*** Opening of Dataset excerpts ***

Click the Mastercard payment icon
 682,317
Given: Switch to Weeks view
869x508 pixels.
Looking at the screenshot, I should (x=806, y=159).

*** Close of Dataset excerpts ***

Aim of the task:
Give again each line of the listing above, keeping every word the same.

Response to this task:
Click the Mastercard payment icon
 682,317
Given: Switch to Weeks view
869x508 pixels.
Looking at the screenshot, I should (x=806, y=159).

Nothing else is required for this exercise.